**What to do**
Please reproduce the lines below exactly as they appear, every one of them.

********************

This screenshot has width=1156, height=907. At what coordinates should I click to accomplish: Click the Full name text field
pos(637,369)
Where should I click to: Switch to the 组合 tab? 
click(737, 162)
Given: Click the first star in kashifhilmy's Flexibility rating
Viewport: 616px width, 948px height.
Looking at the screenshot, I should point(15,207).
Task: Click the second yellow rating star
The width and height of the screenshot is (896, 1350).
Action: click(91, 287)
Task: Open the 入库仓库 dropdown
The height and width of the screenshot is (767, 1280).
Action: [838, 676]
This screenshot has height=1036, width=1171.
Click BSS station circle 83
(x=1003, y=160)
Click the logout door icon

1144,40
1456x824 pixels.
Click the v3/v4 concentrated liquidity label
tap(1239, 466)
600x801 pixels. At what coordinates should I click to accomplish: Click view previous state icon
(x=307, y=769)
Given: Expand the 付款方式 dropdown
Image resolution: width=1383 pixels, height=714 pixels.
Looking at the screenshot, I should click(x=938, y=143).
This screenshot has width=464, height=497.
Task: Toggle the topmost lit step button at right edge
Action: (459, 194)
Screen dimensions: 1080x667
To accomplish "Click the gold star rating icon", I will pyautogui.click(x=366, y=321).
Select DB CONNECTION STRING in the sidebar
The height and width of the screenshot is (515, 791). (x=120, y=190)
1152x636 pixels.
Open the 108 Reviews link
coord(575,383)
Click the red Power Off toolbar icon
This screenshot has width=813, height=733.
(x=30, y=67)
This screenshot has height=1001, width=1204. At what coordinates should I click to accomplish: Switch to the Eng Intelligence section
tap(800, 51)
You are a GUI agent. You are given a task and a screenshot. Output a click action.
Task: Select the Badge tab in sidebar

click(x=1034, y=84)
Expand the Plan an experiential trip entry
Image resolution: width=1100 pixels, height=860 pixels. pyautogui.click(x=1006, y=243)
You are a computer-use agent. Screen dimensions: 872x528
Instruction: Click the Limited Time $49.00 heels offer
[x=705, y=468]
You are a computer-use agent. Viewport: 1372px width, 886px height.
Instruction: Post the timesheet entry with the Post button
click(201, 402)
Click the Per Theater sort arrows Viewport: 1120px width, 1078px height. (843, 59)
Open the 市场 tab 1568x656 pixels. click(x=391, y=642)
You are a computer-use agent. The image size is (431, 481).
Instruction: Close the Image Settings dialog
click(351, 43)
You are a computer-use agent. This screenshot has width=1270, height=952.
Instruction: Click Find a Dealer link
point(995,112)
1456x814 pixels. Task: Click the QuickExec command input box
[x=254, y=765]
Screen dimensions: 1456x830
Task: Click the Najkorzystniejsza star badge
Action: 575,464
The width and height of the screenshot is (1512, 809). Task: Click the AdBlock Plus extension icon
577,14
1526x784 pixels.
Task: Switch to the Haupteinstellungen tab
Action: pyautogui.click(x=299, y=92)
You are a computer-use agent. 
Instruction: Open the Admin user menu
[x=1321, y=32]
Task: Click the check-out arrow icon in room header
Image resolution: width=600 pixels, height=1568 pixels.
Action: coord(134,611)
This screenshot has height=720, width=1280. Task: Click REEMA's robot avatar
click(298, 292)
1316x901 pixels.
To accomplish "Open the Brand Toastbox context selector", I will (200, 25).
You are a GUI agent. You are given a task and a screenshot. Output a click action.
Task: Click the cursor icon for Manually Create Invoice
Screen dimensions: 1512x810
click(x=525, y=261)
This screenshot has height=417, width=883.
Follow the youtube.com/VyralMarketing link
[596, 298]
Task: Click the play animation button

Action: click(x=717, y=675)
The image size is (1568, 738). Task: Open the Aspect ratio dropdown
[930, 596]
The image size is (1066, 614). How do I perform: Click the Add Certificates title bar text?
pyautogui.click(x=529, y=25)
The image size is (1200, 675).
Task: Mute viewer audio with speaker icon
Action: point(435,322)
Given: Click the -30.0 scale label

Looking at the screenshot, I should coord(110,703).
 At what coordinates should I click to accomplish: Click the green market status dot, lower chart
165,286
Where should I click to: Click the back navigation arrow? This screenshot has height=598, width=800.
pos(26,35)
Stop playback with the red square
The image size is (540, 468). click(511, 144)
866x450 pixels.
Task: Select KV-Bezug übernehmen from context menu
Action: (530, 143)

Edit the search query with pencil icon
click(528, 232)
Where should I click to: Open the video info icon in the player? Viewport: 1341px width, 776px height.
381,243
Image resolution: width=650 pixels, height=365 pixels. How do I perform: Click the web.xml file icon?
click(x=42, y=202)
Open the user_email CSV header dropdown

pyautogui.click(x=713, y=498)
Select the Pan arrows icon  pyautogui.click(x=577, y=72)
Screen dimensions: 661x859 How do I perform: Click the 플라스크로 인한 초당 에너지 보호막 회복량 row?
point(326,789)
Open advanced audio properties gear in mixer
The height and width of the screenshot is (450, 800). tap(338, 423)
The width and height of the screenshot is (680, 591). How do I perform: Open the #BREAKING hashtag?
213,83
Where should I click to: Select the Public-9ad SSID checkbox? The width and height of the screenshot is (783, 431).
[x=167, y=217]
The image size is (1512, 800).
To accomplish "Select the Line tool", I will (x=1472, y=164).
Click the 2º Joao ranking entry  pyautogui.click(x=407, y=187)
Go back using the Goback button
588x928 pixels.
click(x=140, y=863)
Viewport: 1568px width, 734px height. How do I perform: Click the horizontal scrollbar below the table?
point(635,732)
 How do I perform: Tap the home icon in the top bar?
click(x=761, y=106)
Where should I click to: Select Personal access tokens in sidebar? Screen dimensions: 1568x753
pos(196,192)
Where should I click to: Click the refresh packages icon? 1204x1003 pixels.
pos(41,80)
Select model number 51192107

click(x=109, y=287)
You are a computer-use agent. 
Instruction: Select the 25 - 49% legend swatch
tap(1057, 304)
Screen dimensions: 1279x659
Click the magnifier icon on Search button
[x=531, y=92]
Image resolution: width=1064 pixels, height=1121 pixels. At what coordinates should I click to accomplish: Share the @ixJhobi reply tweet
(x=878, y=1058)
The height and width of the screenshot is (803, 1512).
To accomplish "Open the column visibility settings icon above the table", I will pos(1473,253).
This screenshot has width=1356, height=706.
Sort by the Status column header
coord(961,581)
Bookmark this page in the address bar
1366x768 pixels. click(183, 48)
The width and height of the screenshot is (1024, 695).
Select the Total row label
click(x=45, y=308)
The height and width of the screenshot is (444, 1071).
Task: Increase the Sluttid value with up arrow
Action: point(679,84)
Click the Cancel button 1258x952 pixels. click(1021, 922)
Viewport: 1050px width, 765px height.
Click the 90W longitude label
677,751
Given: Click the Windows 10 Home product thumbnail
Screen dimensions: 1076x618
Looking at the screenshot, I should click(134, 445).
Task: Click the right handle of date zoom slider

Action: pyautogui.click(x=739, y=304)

********************

**Answer for the task**
This screenshot has width=1156, height=907. At what coordinates should I click to accomplish: Click the Full name text field
pos(637,369)
Where should I click to: Switch to the 组合 tab? 
click(737, 162)
Given: Click the first star in kashifhilmy's Flexibility rating
Viewport: 616px width, 948px height.
Looking at the screenshot, I should point(15,207).
Task: Click the second yellow rating star
The width and height of the screenshot is (896, 1350).
Action: click(91, 287)
Task: Open the 入库仓库 dropdown
The height and width of the screenshot is (767, 1280).
Action: [838, 676]
This screenshot has height=1036, width=1171.
Click BSS station circle 83
(x=1003, y=160)
Click the logout door icon

1144,40
1456x824 pixels.
Click the v3/v4 concentrated liquidity label
tap(1239, 466)
600x801 pixels. At what coordinates should I click to accomplish: Click view previous state icon
(x=307, y=769)
Given: Expand the 付款方式 dropdown
Image resolution: width=1383 pixels, height=714 pixels.
Looking at the screenshot, I should click(x=938, y=143).
This screenshot has width=464, height=497.
Task: Toggle the topmost lit step button at right edge
Action: (459, 194)
Screen dimensions: 1080x667
To accomplish "Click the gold star rating icon", I will pyautogui.click(x=366, y=321).
Select DB CONNECTION STRING in the sidebar
The height and width of the screenshot is (515, 791). (x=120, y=190)
1152x636 pixels.
Open the 108 Reviews link
coord(575,383)
Click the red Power Off toolbar icon
This screenshot has width=813, height=733.
(x=30, y=67)
This screenshot has height=1001, width=1204. At what coordinates should I click to accomplish: Switch to the Eng Intelligence section
tap(800, 51)
You are a GUI agent. You are given a task and a screenshot. Output a click action.
Task: Select the Badge tab in sidebar

click(x=1034, y=84)
Expand the Plan an experiential trip entry
Image resolution: width=1100 pixels, height=860 pixels. pyautogui.click(x=1006, y=243)
You are a computer-use agent. Screen dimensions: 872x528
Instruction: Click the Limited Time $49.00 heels offer
[x=705, y=468]
You are a computer-use agent. Viewport: 1372px width, 886px height.
Instruction: Post the timesheet entry with the Post button
click(201, 402)
Click the Per Theater sort arrows Viewport: 1120px width, 1078px height. (843, 59)
Open the 市场 tab 1568x656 pixels. click(x=391, y=642)
You are a computer-use agent. The image size is (431, 481).
Instruction: Close the Image Settings dialog
click(351, 43)
You are a computer-use agent. This screenshot has width=1270, height=952.
Instruction: Click Find a Dealer link
point(995,112)
1456x814 pixels. Task: Click the QuickExec command input box
[x=254, y=765]
Screen dimensions: 1456x830
Task: Click the Najkorzystniejsza star badge
Action: 575,464
The width and height of the screenshot is (1512, 809). Task: Click the AdBlock Plus extension icon
577,14
1526x784 pixels.
Task: Switch to the Haupteinstellungen tab
Action: pyautogui.click(x=299, y=92)
You are a computer-use agent. 
Instruction: Open the Admin user menu
[x=1321, y=32]
Task: Click the check-out arrow icon in room header
Image resolution: width=600 pixels, height=1568 pixels.
Action: coord(134,611)
This screenshot has height=720, width=1280. Task: Click REEMA's robot avatar
click(298, 292)
1316x901 pixels.
To accomplish "Open the Brand Toastbox context selector", I will (200, 25).
You are a GUI agent. You are given a task and a screenshot. Output a click action.
Task: Click the cursor icon for Manually Create Invoice
Screen dimensions: 1512x810
click(x=525, y=261)
This screenshot has height=417, width=883.
Follow the youtube.com/VyralMarketing link
[596, 298]
Task: Click the play animation button

Action: click(x=717, y=675)
The image size is (1568, 738). Task: Open the Aspect ratio dropdown
[930, 596]
The image size is (1066, 614). How do I perform: Click the Add Certificates title bar text?
pyautogui.click(x=529, y=25)
The image size is (1200, 675).
Task: Mute viewer audio with speaker icon
Action: point(435,322)
Given: Click the -30.0 scale label

Looking at the screenshot, I should coord(110,703).
 At what coordinates should I click to accomplish: Click the green market status dot, lower chart
165,286
Where should I click to: Click the back navigation arrow? This screenshot has height=598, width=800.
pos(26,35)
Stop playback with the red square
The image size is (540, 468). click(511, 144)
866x450 pixels.
Task: Select KV-Bezug übernehmen from context menu
Action: (530, 143)

Edit the search query with pencil icon
click(528, 232)
Where should I click to: Open the video info icon in the player? Viewport: 1341px width, 776px height.
381,243
Image resolution: width=650 pixels, height=365 pixels. How do I perform: Click the web.xml file icon?
click(x=42, y=202)
Open the user_email CSV header dropdown

pyautogui.click(x=713, y=498)
Select the Pan arrows icon  pyautogui.click(x=577, y=72)
Screen dimensions: 661x859 How do I perform: Click the 플라스크로 인한 초당 에너지 보호막 회복량 row?
point(326,789)
Open advanced audio properties gear in mixer
The height and width of the screenshot is (450, 800). tap(338, 423)
The width and height of the screenshot is (680, 591). How do I perform: Open the #BREAKING hashtag?
213,83
Where should I click to: Select the Public-9ad SSID checkbox? The width and height of the screenshot is (783, 431).
[x=167, y=217]
The image size is (1512, 800).
To accomplish "Select the Line tool", I will (x=1472, y=164).
Click the 2º Joao ranking entry  pyautogui.click(x=407, y=187)
Go back using the Goback button
588x928 pixels.
click(x=140, y=863)
Viewport: 1568px width, 734px height. How do I perform: Click the horizontal scrollbar below the table?
point(635,732)
 How do I perform: Tap the home icon in the top bar?
click(x=761, y=106)
Where should I click to: Select Personal access tokens in sidebar? Screen dimensions: 1568x753
pos(196,192)
Where should I click to: Click the refresh packages icon? 1204x1003 pixels.
pos(41,80)
Select model number 51192107

click(x=109, y=287)
You are a computer-use agent. 
Instruction: Select the 25 - 49% legend swatch
tap(1057, 304)
Screen dimensions: 1279x659
Click the magnifier icon on Search button
[x=531, y=92]
Image resolution: width=1064 pixels, height=1121 pixels. At what coordinates should I click to accomplish: Share the @ixJhobi reply tweet
(x=878, y=1058)
The height and width of the screenshot is (803, 1512).
To accomplish "Open the column visibility settings icon above the table", I will pos(1473,253).
This screenshot has width=1356, height=706.
Sort by the Status column header
coord(961,581)
Bookmark this page in the address bar
1366x768 pixels. click(183, 48)
The width and height of the screenshot is (1024, 695).
Select the Total row label
click(x=45, y=308)
The height and width of the screenshot is (444, 1071).
Task: Increase the Sluttid value with up arrow
Action: point(679,84)
Click the Cancel button 1258x952 pixels. click(1021, 922)
Viewport: 1050px width, 765px height.
Click the 90W longitude label
677,751
Given: Click the Windows 10 Home product thumbnail
Screen dimensions: 1076x618
Looking at the screenshot, I should click(134, 445).
Task: Click the right handle of date zoom slider

Action: pyautogui.click(x=739, y=304)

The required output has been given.